Hazel’s Story

 

The instant I held my daughter, Hazel, in my arms I knew she had come to us with a little something extra. She had a story to tell, a lesson to teach. I admit that in the beginning we struggled with what we knew very little about. We were scared, confused and unsure. We felt alone. Hazel was our strength. Everyday over the last 5 years, we have learned more about love and acceptance than a lifetime of experiences could ever offer. We have become comfortable with difference, we have witnessed the determination to achieve and be independent, not only from watching Hazel, but from all our friends with the extra chromosome.

We have been so lucky to meet and become close with many other people with Down syndrome and their families in our community and around the globe. The one thing that remains consistent with all our friends with Down syndrome is just how capable, worthy and successful they all are in their own individual, unique way. Sharing this message and inspiration with others is one of the central reasons we started this foundation.

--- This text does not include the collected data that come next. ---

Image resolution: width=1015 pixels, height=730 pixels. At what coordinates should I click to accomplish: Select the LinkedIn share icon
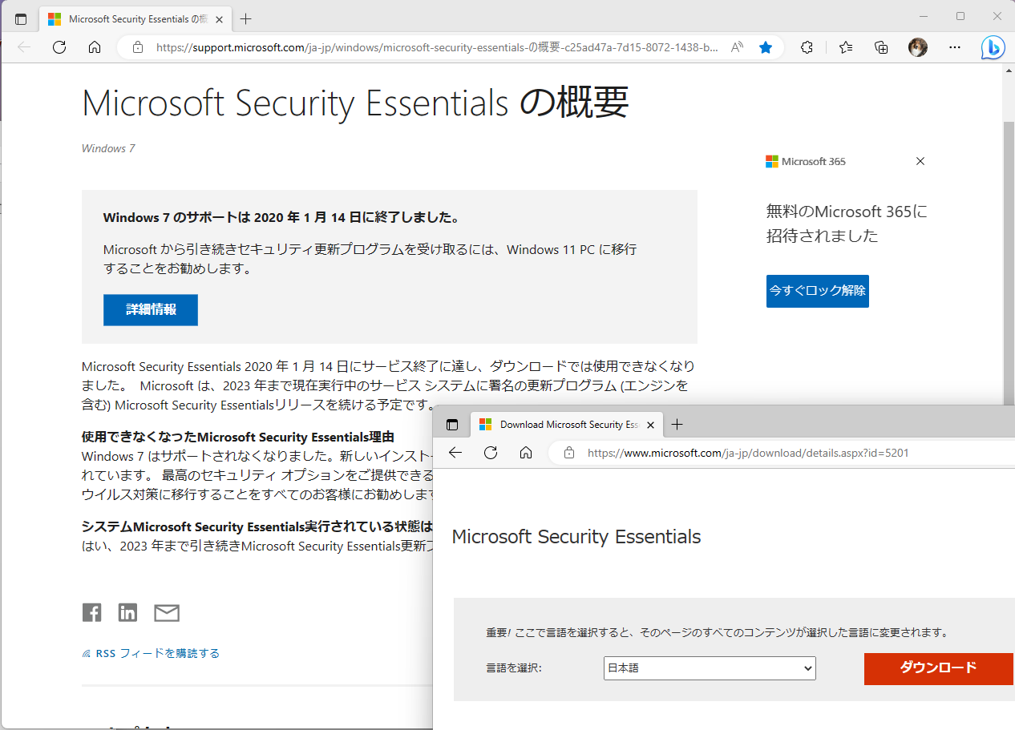127,612
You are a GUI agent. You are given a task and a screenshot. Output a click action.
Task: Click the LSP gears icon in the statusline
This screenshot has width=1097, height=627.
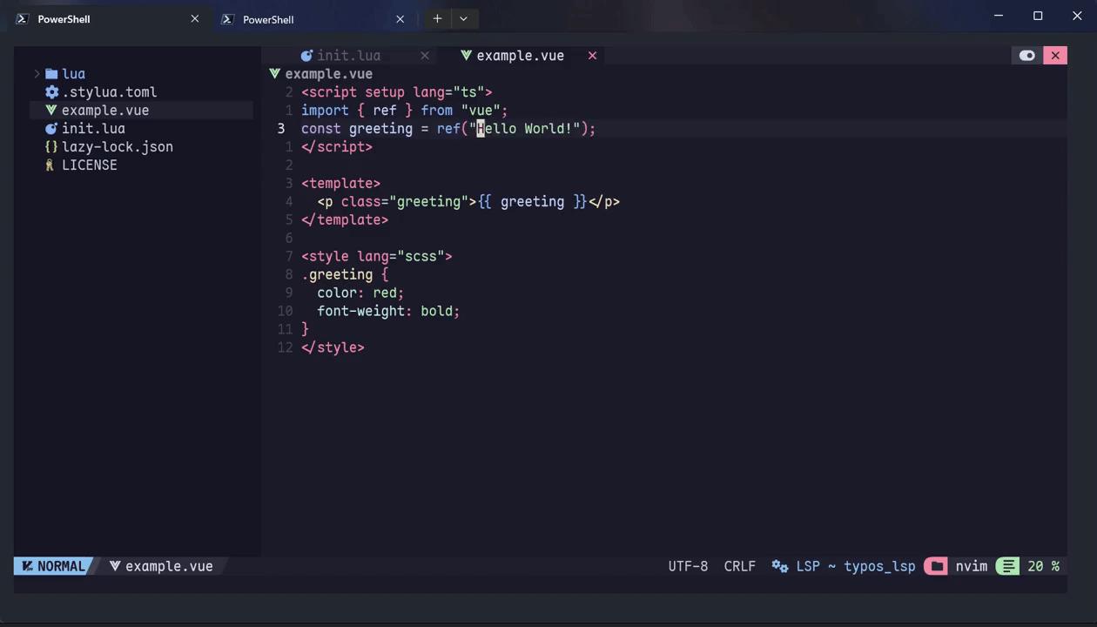tap(779, 566)
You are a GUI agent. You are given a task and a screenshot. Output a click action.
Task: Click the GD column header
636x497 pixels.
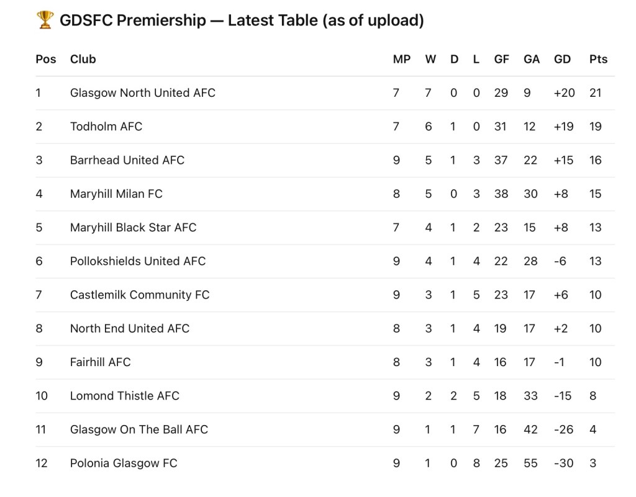tap(562, 60)
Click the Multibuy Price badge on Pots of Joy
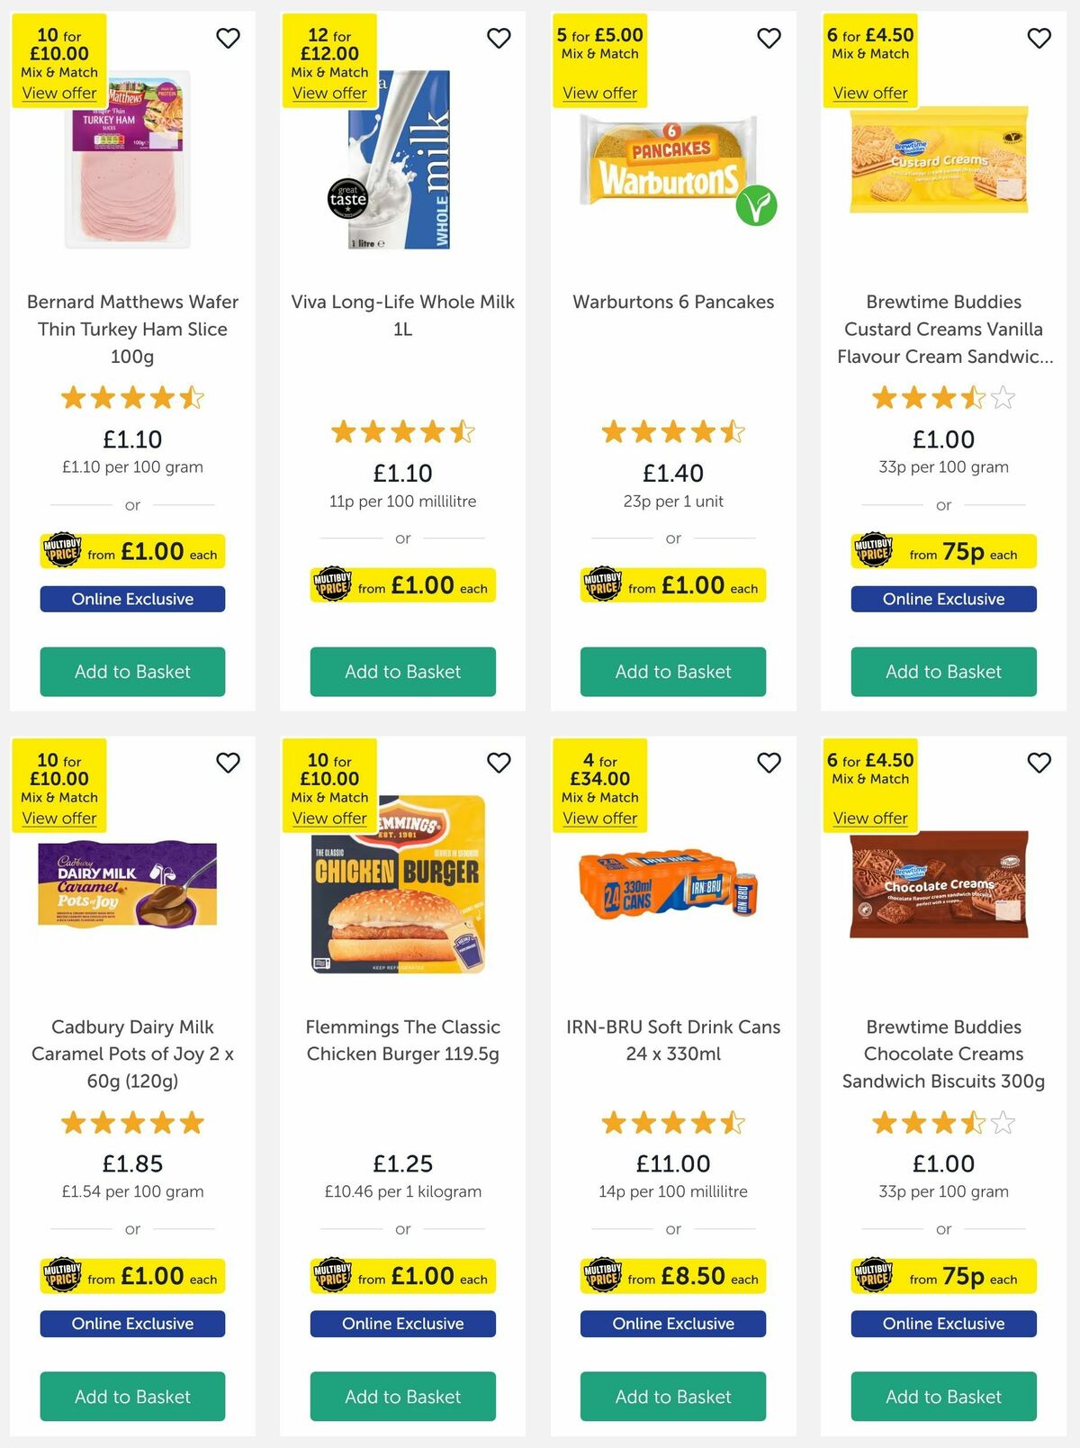This screenshot has height=1448, width=1080. 61,1276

With the birth of our second daughter, Nola, the message of inclusion became even that much more clear. When we envisioned the kind of world she would be exposed to it always looked diverse. We knew that providing her with opportunities to meet and befriend children and people of all abilities would begin to shape her perception of our world and the kind of uniqueness that it’s comprised of. Acceptance has deep roots in familiarity, understanding and education and so we took our first steps down the path toward this foundation.